De même, la haine est-elle toujours malsaine ? Pas nécessairement. La haine est une aversion pour quelque chose. Si quelque chose est vraiment mauvais, je ne vois pas à quel titre il faudrait se forcer de l’aimer... Une haine malsaine serait d’avoir une aversion pour ce qui est Bien, ce serait une haine viciée.
Il y a donc : - la Haine, l’aversion pour le vrai Mal, légitime. - la haine, l’aversion pour le mal tel que l’on se le définit en soi. - la haine viciée, l’aversion pour un vrai Bien, que l’on se définit par erreur en mal, illégitime. - l’Amour, l’attirance pour le vrai Bien, légitime - l’amour, l’attirance pour le bien tel que l’on se définit. - l’amour vicié, l’attirance pour un vrai Mal, que l’on se le définit par erreur en bien, illégitime.

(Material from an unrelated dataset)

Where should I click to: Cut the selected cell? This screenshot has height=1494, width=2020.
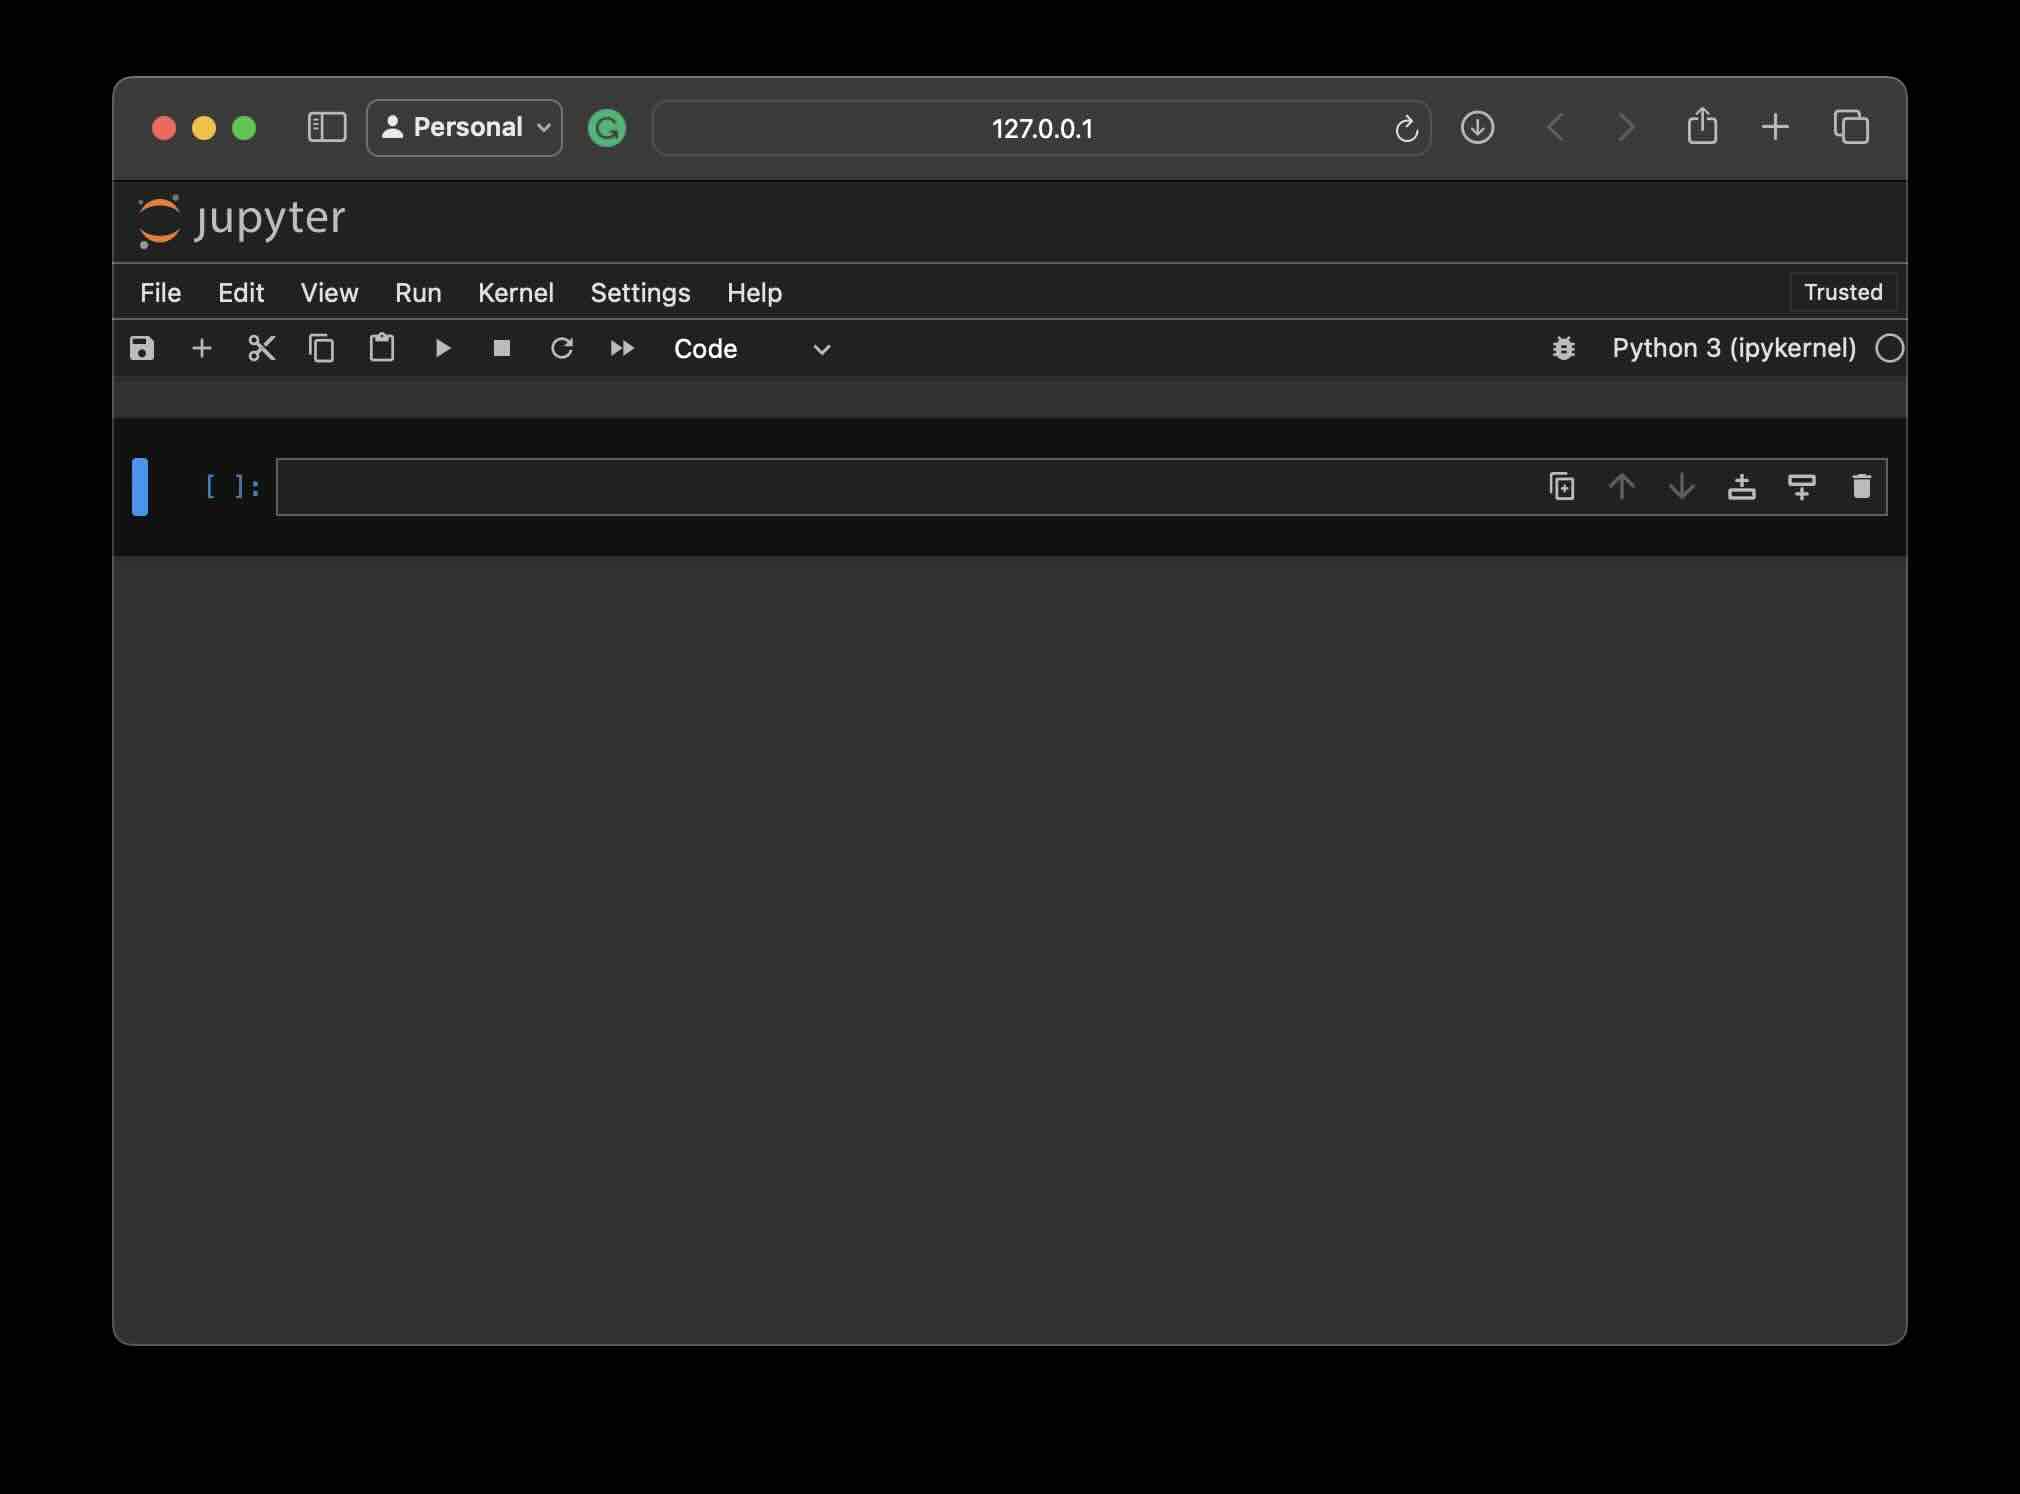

Que la haine puisse être sainte est très bien acceptée par l’église catholique, et de nombreux penseurs se sont penchés sur la question depuis des siècles. Voyez l’article « doctrine de la guerre juste » sur wikipedia. Une haine sainte ne fait pas perdre ses moyens, car elle bénéficie du concours de Dieu, contrairement à une haine viciée, qui n’en bénéficie pas et pousserait à sa propre perte.
Vous critiquez ainsi une chose pour les illusions que vous en avez.

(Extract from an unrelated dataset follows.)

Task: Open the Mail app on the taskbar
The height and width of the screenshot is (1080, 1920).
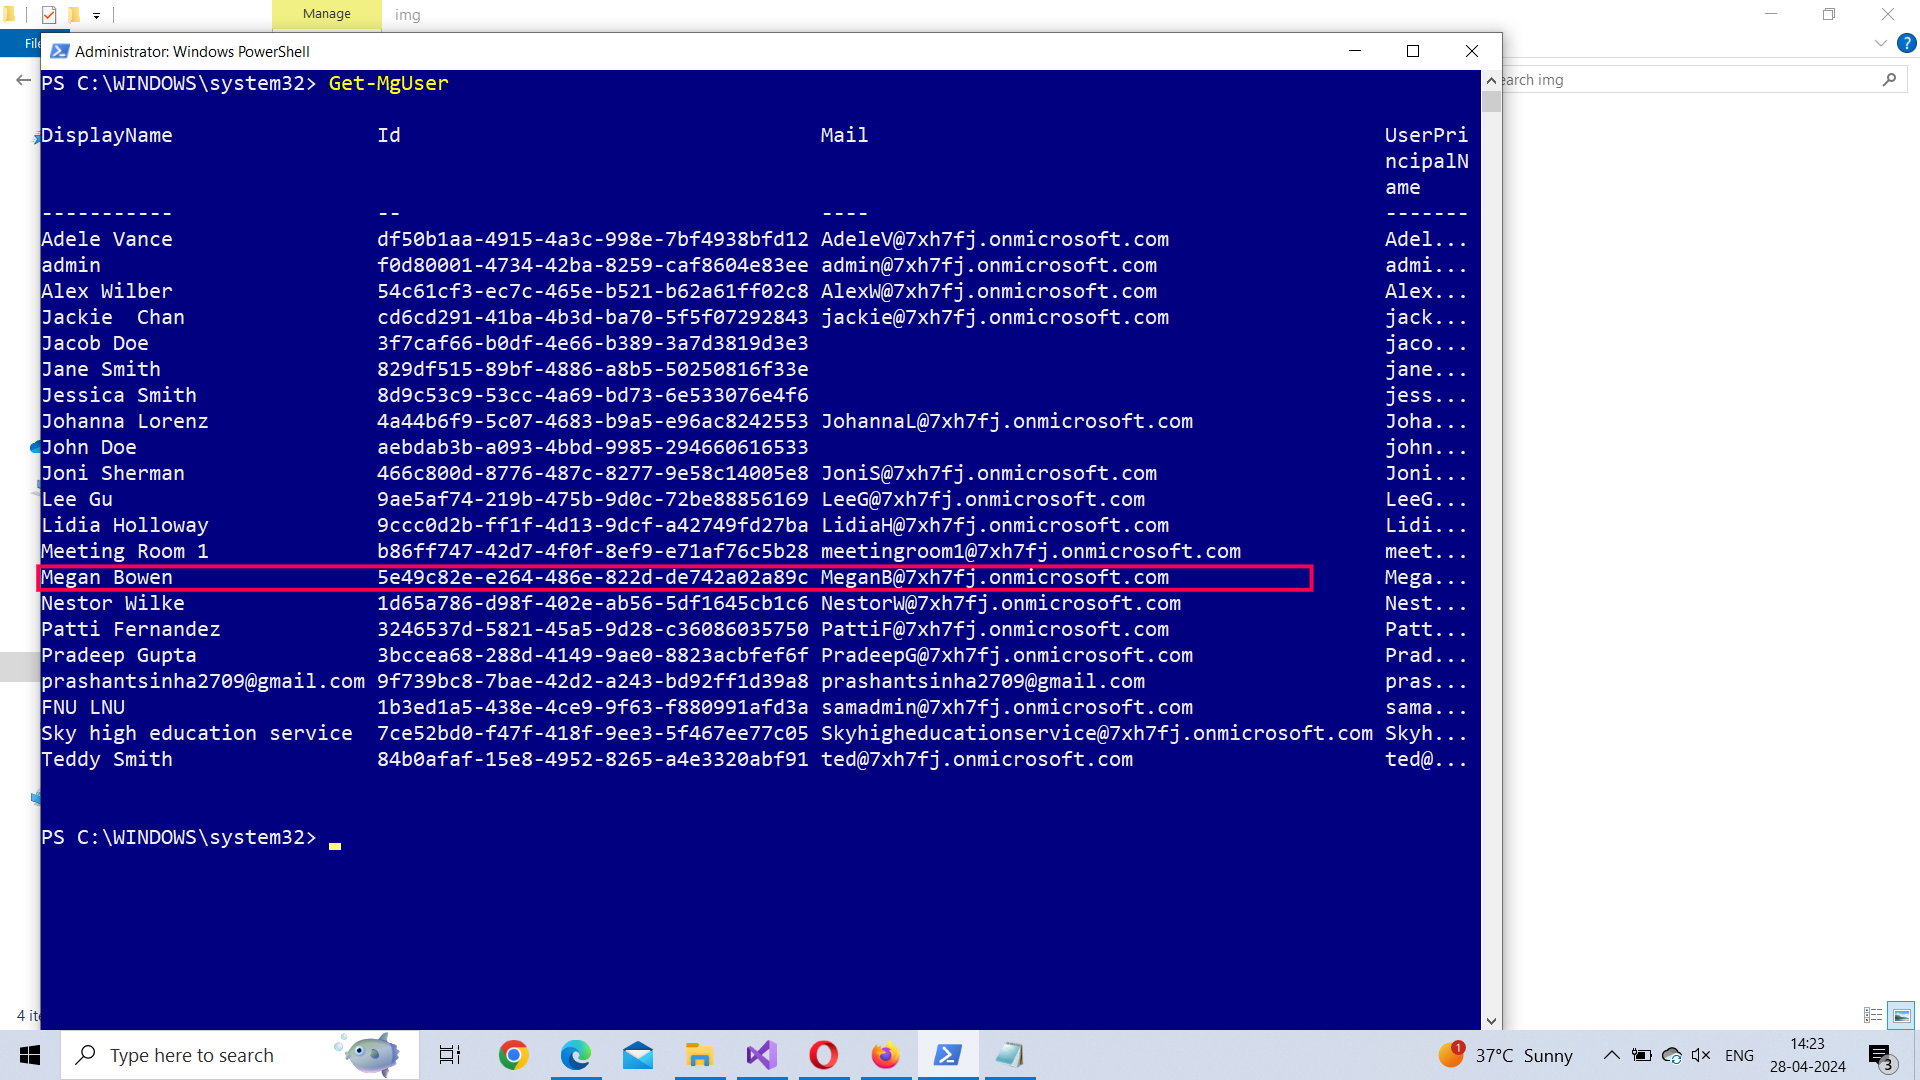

[Pour ce qui est de l’empire américain, en tant que régime protestant, il prône le dogme lutherien « sola scriptura » (par l’écriture seule), un peu comme ce qu’il est en Islam du Coran, mais cela réduit Dieu à un écrit, fixé pour l’éternité, ce qui est illogique au regard de l’approche logique de Dieu que j’ai présentée ici, dont la volonté ne doit justement pas être trop précisément définie, mais à redécouvrir à chaque fois]
Trevise : S’il était possible d’appliquer la même analyse pour rendre raison du Tout et de ses parties, alors la récurrence de la raison n’aurait nul besoin d’être infinie : il suffirait de rendre raison d’une partie pour avoir rendu raison du Tout...

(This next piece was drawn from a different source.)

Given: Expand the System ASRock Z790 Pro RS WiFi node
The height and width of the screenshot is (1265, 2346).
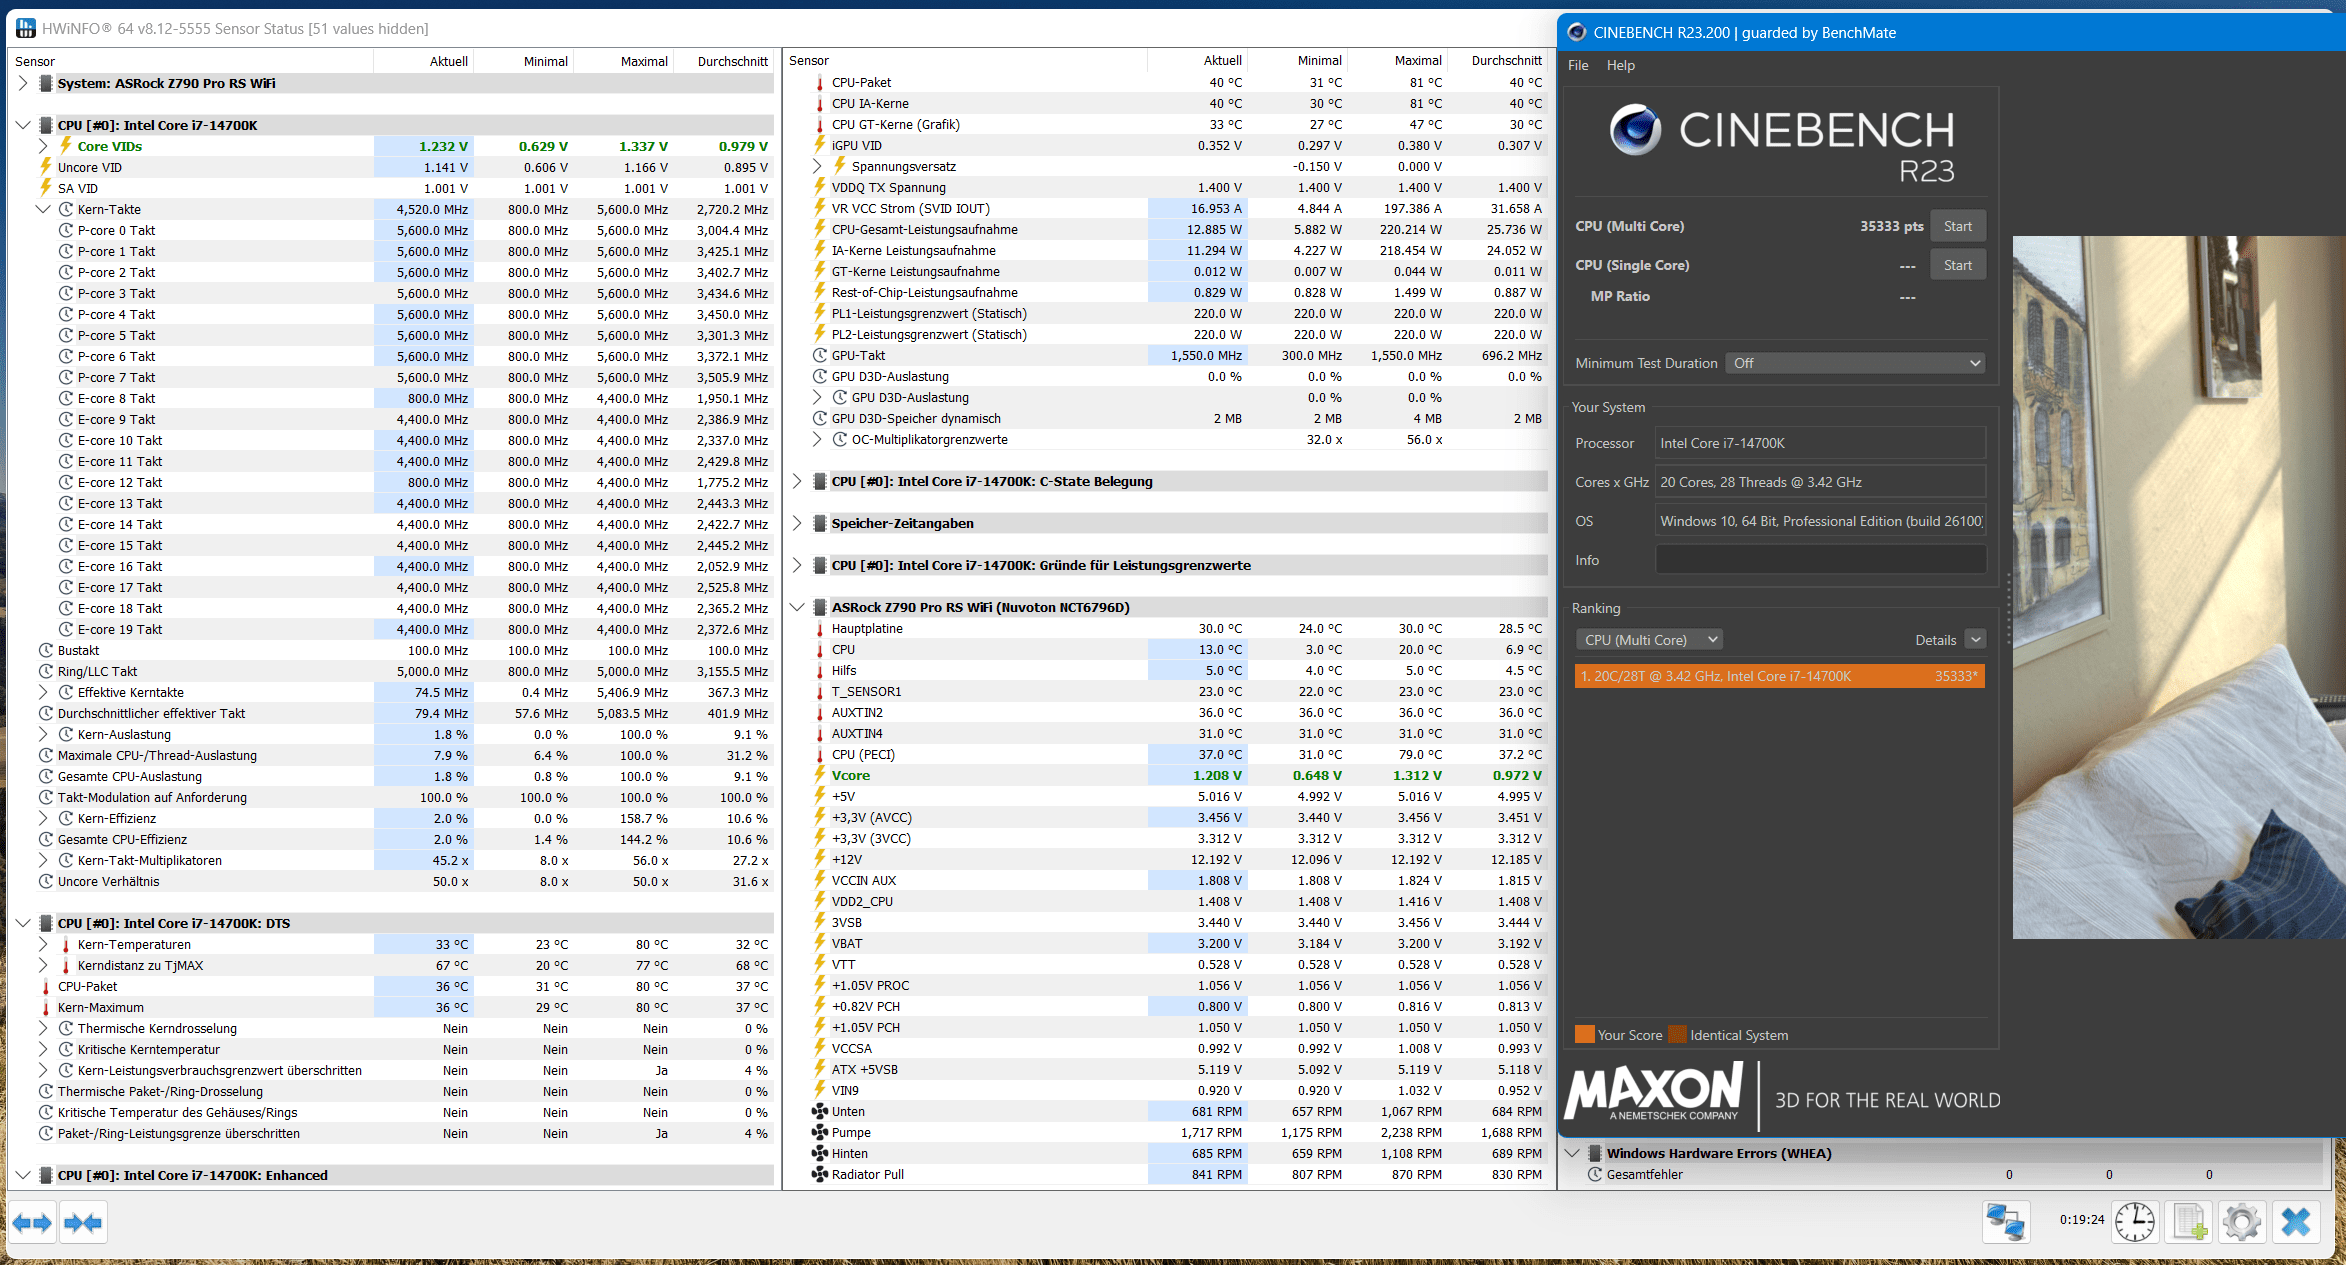Looking at the screenshot, I should pyautogui.click(x=23, y=83).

Mais le principe hologrammatique est un voeu pieu, dont il est impossible de s’assurer de la véracité : il faudrait avoir analysé intégralement le Tout et ses parties puis les avoir comparés intégralement... Or c’est impossible.
D’autre part, ce principe ne me semble pas si évident pour un certain nombre de choses. Morin, pour le postuler, s’appuie sur le vivant : le Tout d’une créature semble le reflet de sa partie génomique, l’ADN.
Ici il faut remarquer que Morin a induit ce principe général d’un cas particulier. Mais il reste toutes les autres choses de l’Univers à analyser, la matière inerte, les substances chimiques,..etc. Or, en physique, le principe hologrammatique n’est pas du tout manifeste. Tout au moins, rien dans notre physique actuelle n’y ressemble.
Bref, le principe hologrammatique, n’est pas une récurrence infinie de la raison, il serait le moyen de l’éviter. De plus, c’est un principe dont on ignore s’il est exact.
Si vous souhaitez poser ce principe en axiome, pour rester valide logiquement, il vous faudra donc y ajouter un terme qui contient tout ce qui n’obéit pas à ce principe, ce qui est possible puisque la démonstration de ce principe n’est pas complète, et ce terme logique, c’est Dieu.
Trevize : Pour approcher rationnellement l’idée de Dieu, il faut envisager une récurrence infinie de raisons. Mais l’infini est vertigineux. Donc, en général, les gens posent en axiome les définitions où leur réflexion a abouti, ceci pour leur servir de principes, puis oublie le reste.
Mais il n’en reste pas moins que seule la récurrence infinie des raisons serait vraiment valide. Donc toute théorie logiquement valide ne peut que proposer des principes, les raisons comprises dans la réflexion, plus tout le reste, les raisons incomprises dans la réflexion, c’est-à-dire Dieu.
D’un point de vue logique, c’est celui qui, par erreur, croit possible de tout comprendre qui pense que Dieu n’existe pas. Par contre, c’est celui qui sait pourquoi il ne pourra jamais tout comprendre qui pense que Dieu existe.
Dieu s’invite ainsi occasionnellement dans les périodes de remise en cause de certains principes, au détour d’un petit détail qui cloche.